> [Task prompt]
Lay out the entries as a JSON list of strings, one string per line, taking only the lines from the one with "The image size is (1456, 819). What" up to and including the one with "The width and height of the screenshot is (1456, 819)." and leaving out blank lines. Omit the pictures.

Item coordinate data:
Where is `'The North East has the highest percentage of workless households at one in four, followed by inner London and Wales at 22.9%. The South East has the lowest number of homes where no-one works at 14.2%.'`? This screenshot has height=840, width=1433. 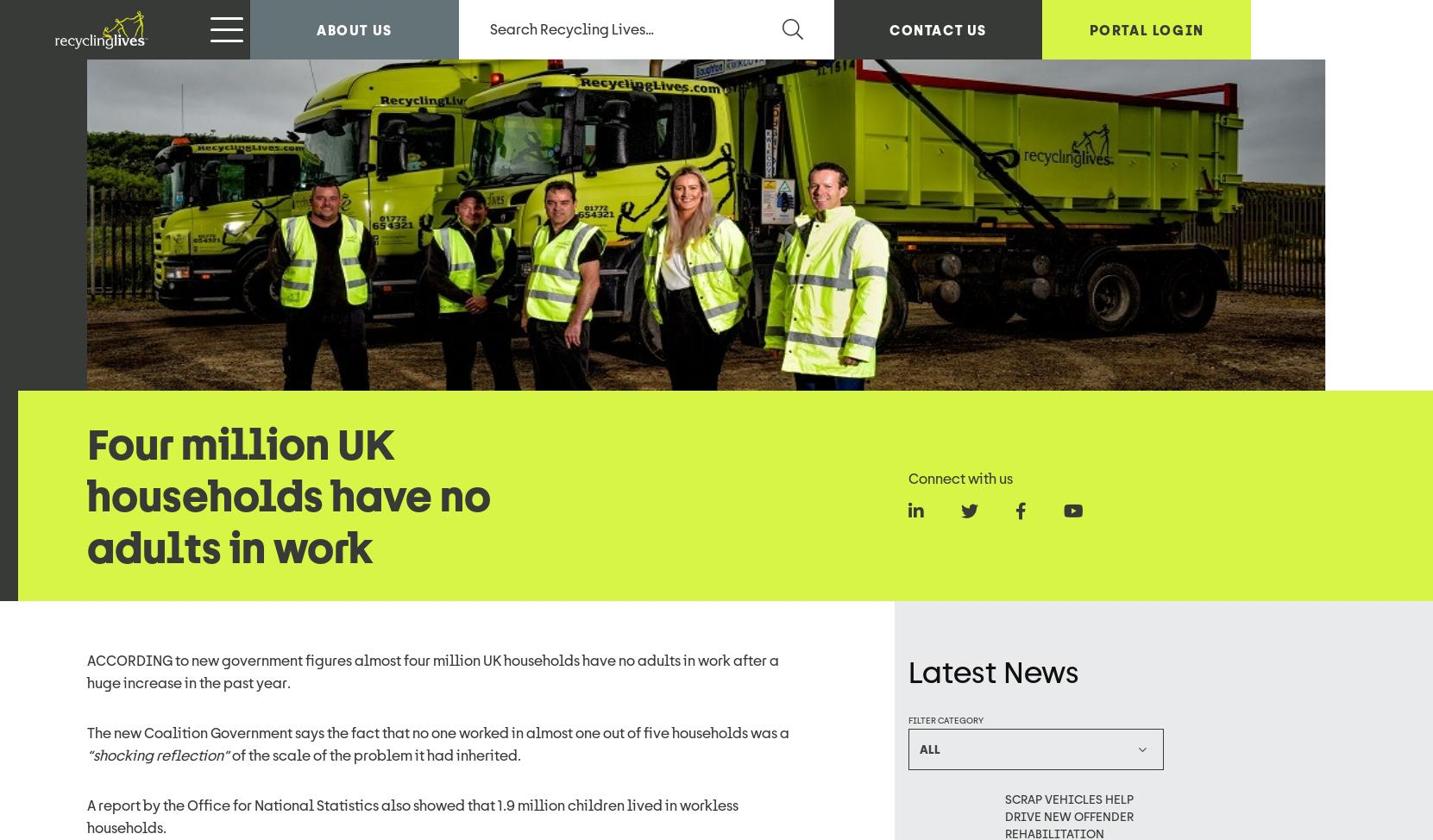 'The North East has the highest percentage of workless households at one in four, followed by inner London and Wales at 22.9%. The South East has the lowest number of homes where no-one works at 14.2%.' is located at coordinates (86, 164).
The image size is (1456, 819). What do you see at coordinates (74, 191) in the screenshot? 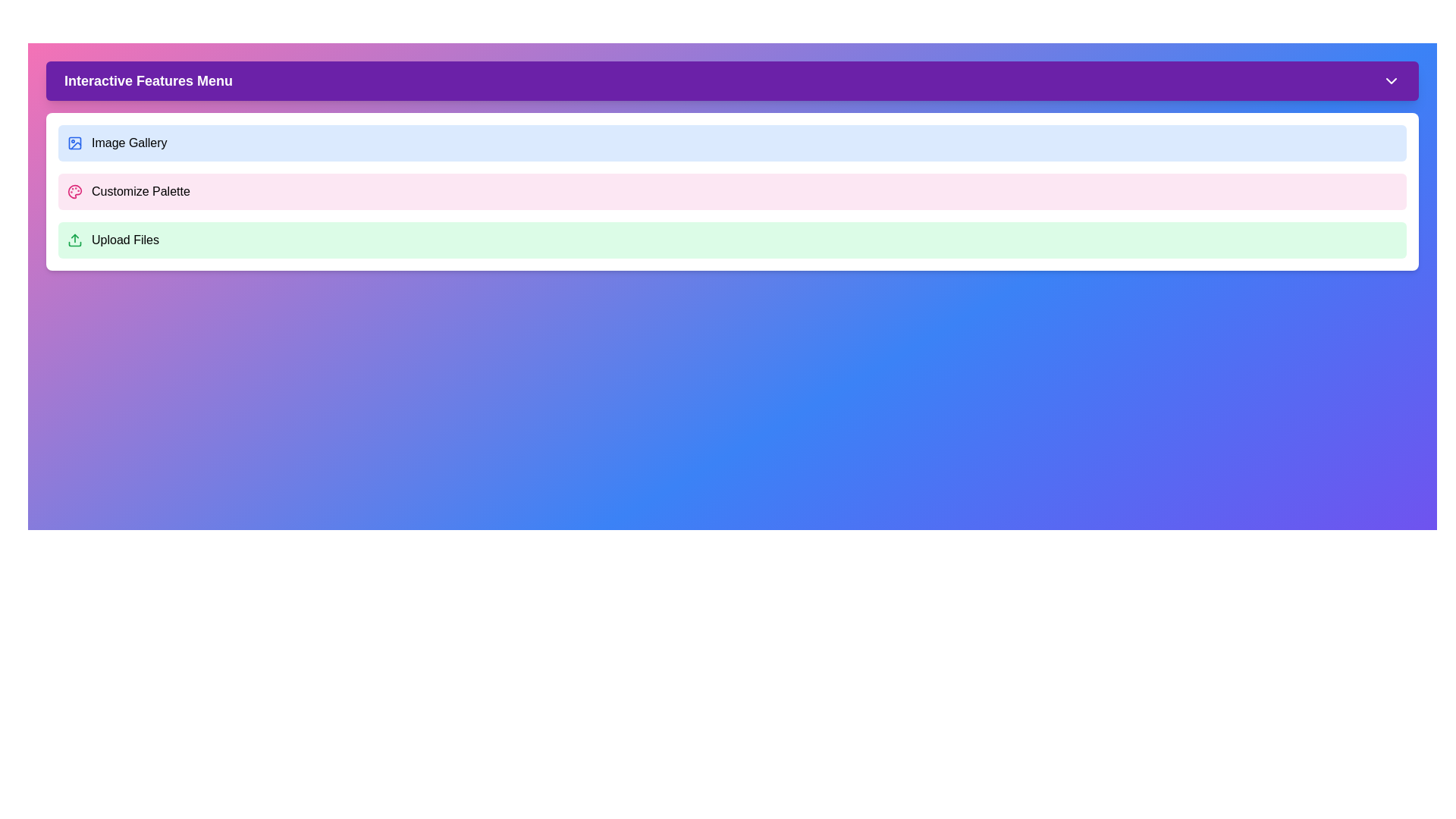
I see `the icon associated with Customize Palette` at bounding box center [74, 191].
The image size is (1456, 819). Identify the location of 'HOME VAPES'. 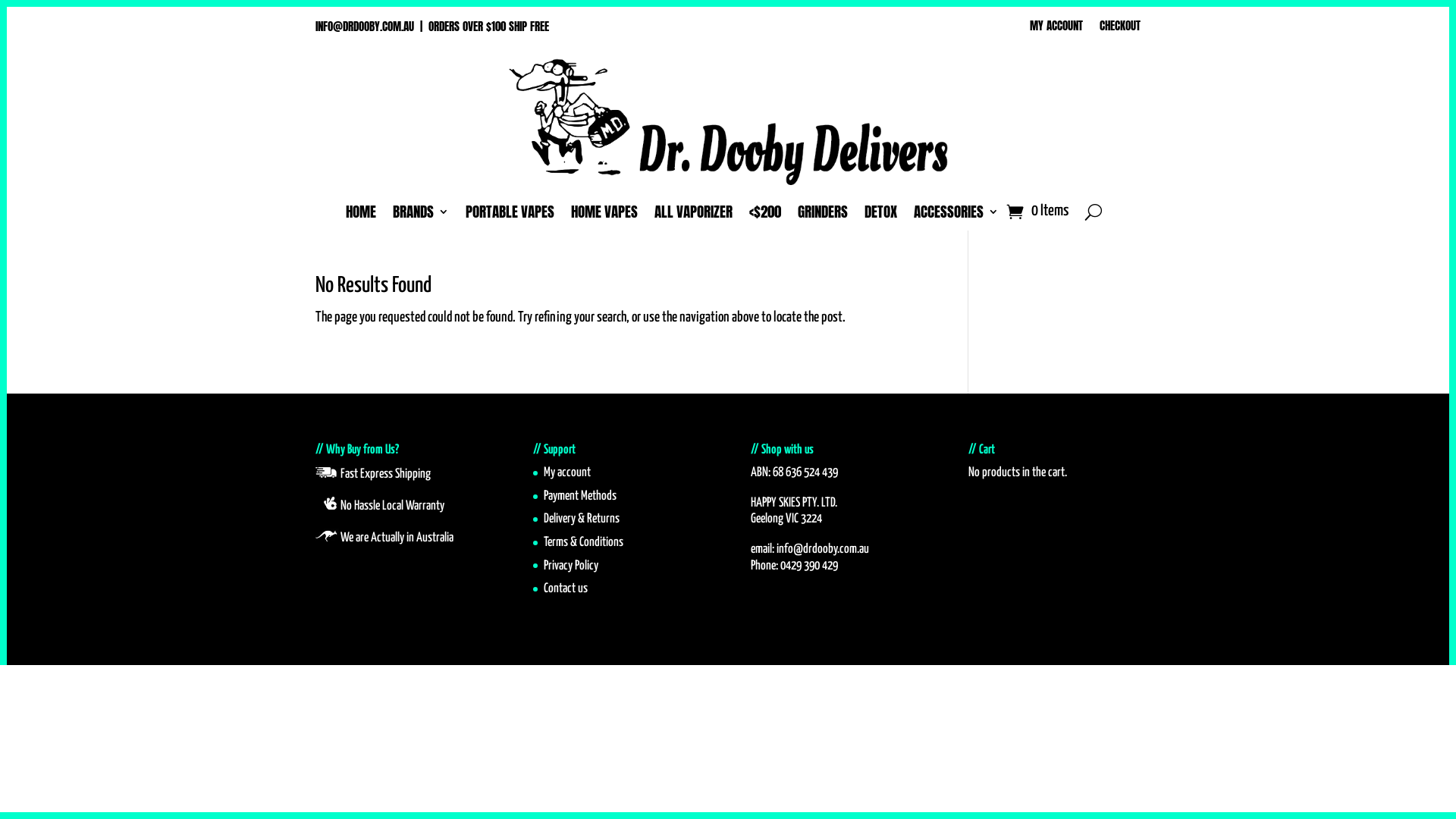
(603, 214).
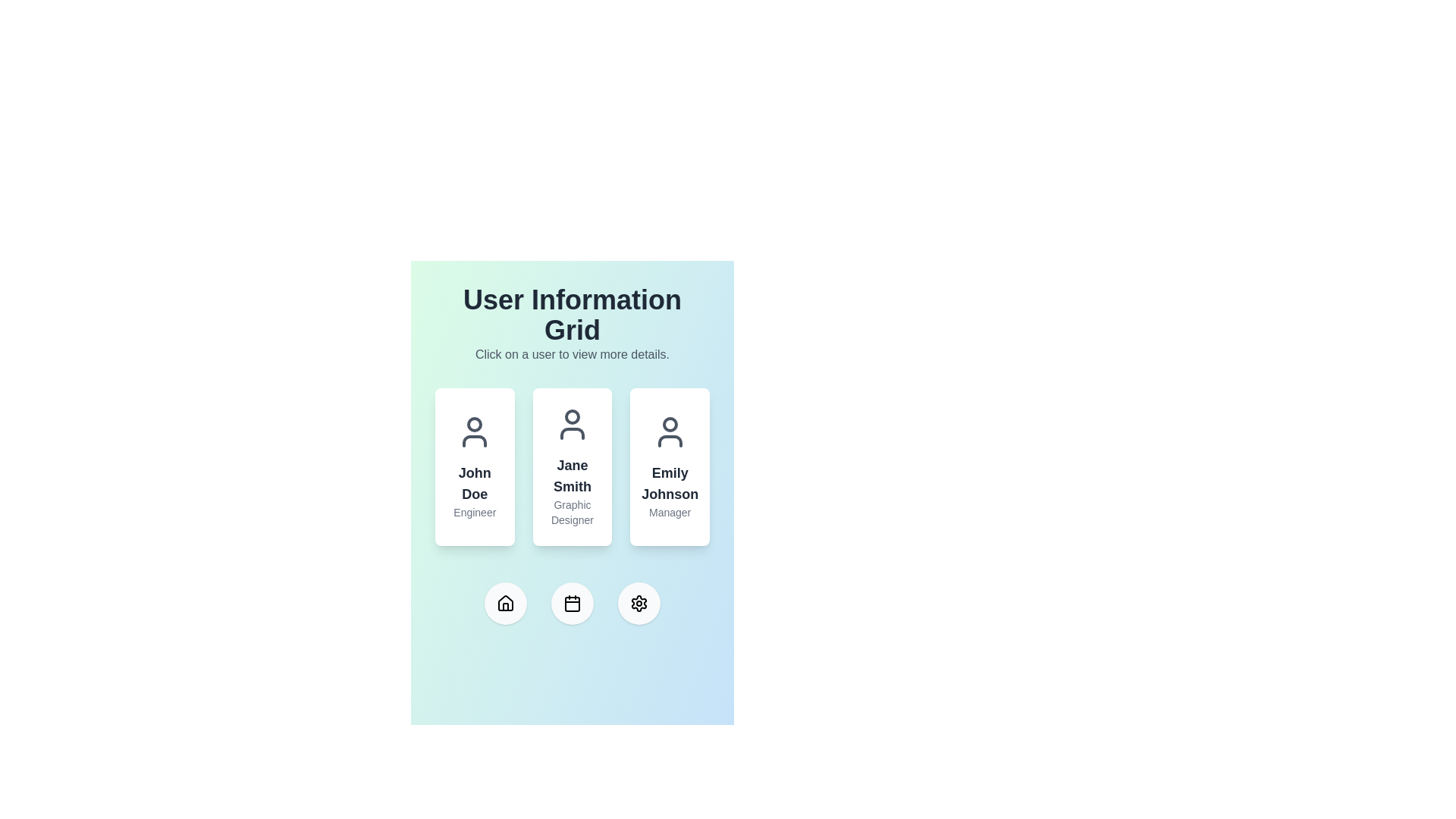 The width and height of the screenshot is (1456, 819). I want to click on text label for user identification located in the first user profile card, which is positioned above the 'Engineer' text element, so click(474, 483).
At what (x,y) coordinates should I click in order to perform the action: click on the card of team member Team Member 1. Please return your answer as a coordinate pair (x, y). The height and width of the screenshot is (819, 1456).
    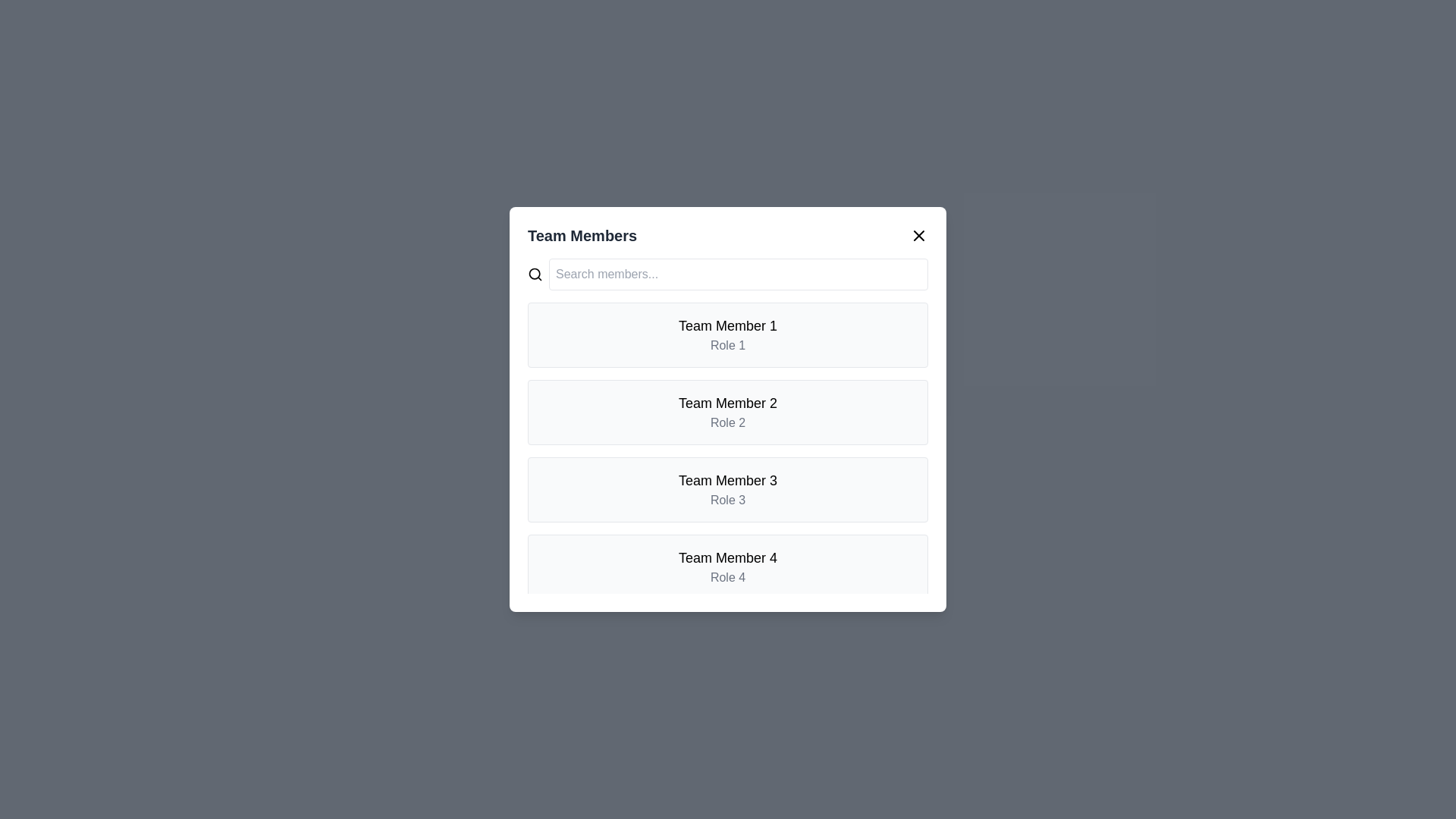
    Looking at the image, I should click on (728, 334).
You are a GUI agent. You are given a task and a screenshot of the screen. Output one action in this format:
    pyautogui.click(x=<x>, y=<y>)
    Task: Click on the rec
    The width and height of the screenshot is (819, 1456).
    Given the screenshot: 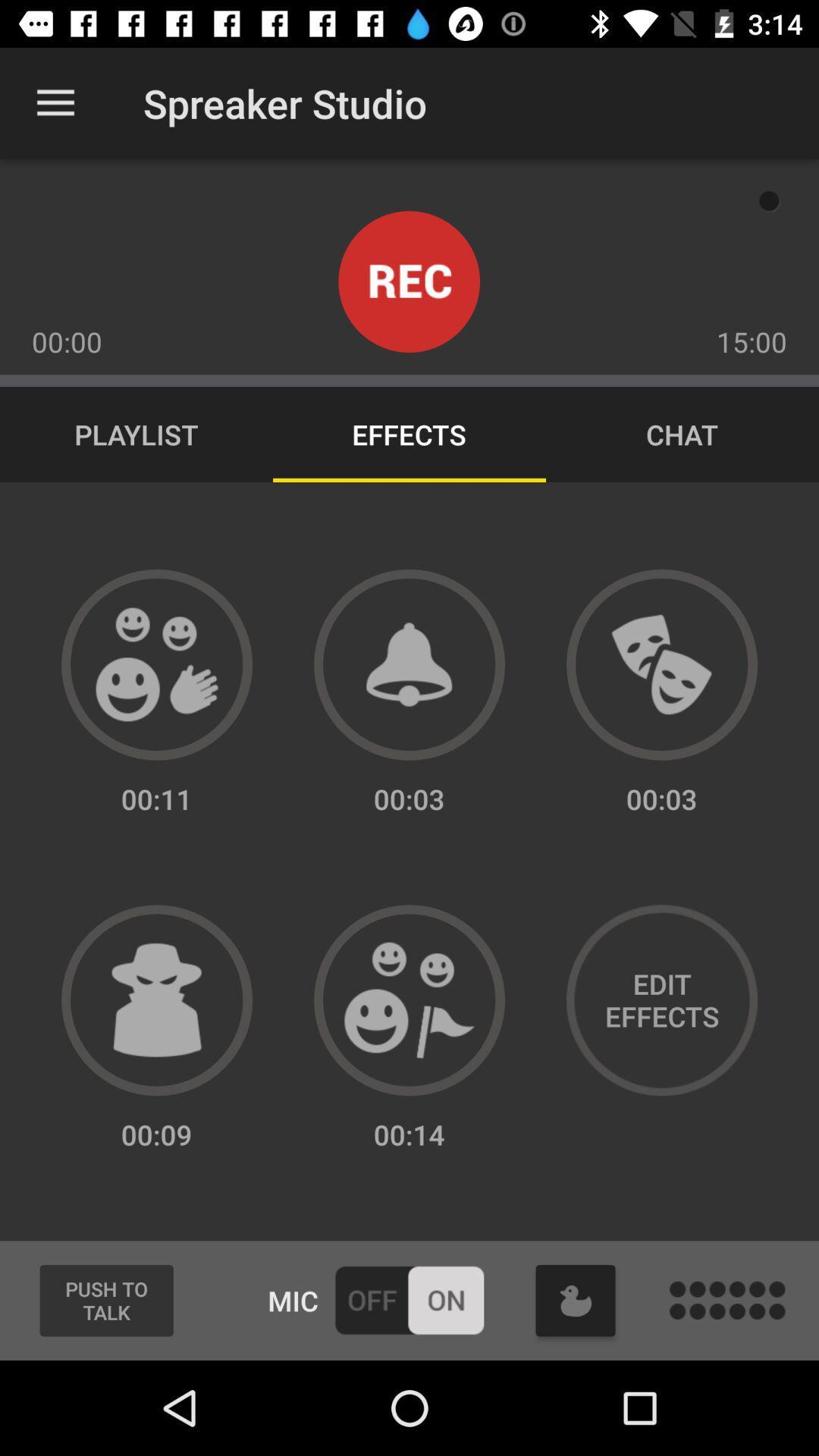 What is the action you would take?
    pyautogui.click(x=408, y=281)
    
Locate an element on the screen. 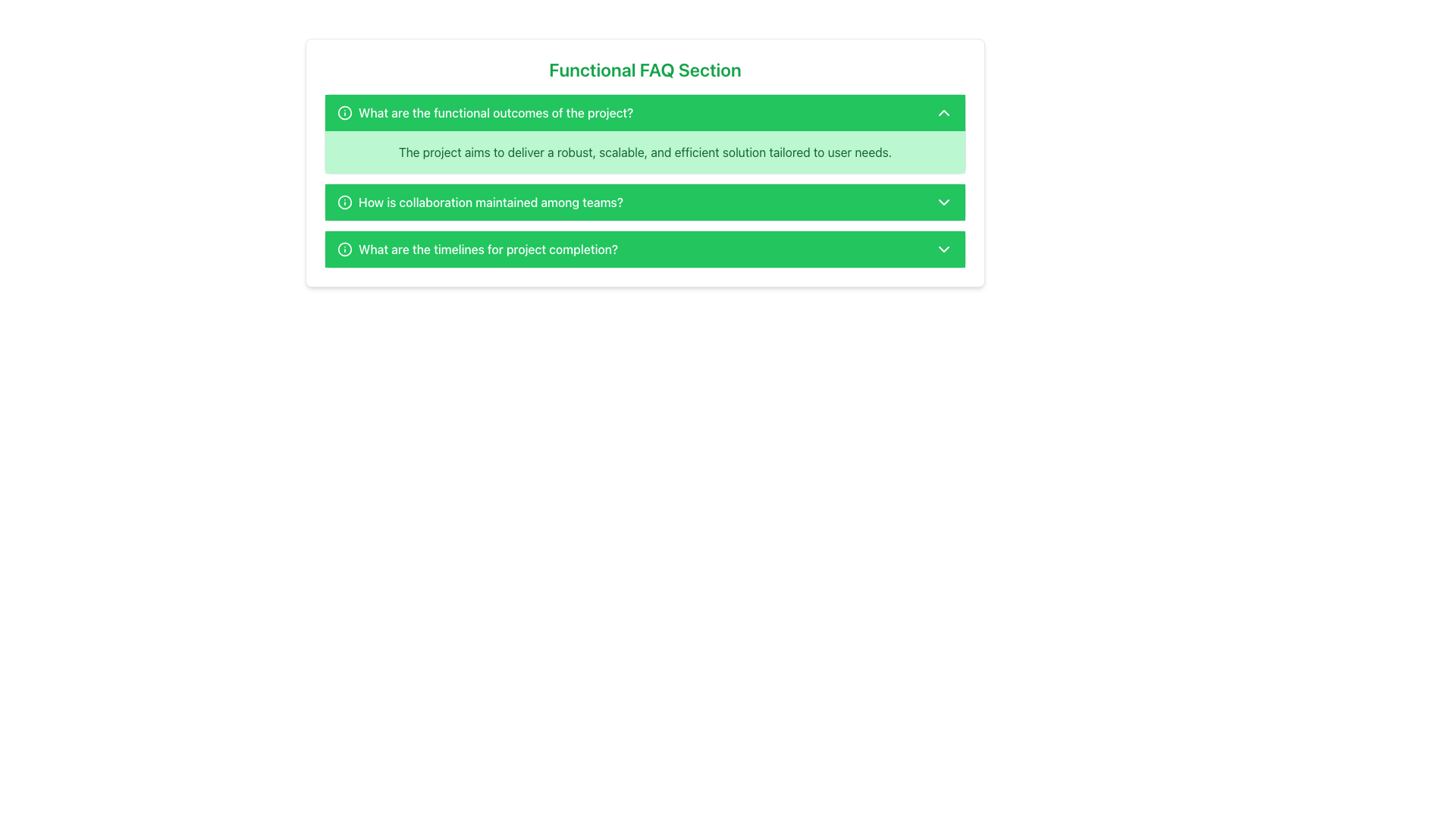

> [Answer for this exercise]
[
  "The image size is (1456, 819). What do you see at coordinates (74, 191) in the screenshot? ",
  "I see `the icon associated with Customize Palette` at bounding box center [74, 191].",
  "The image size is (1456, 819). Identify the location of 'HOME VAPES'. ",
  "(603, 214).",
  " The width and height of the screenshot is (1456, 819). I want to click on text label for user identification located in the first user profile card, which is positioned above the 'Engineer' text element, so click(474, 483)."
]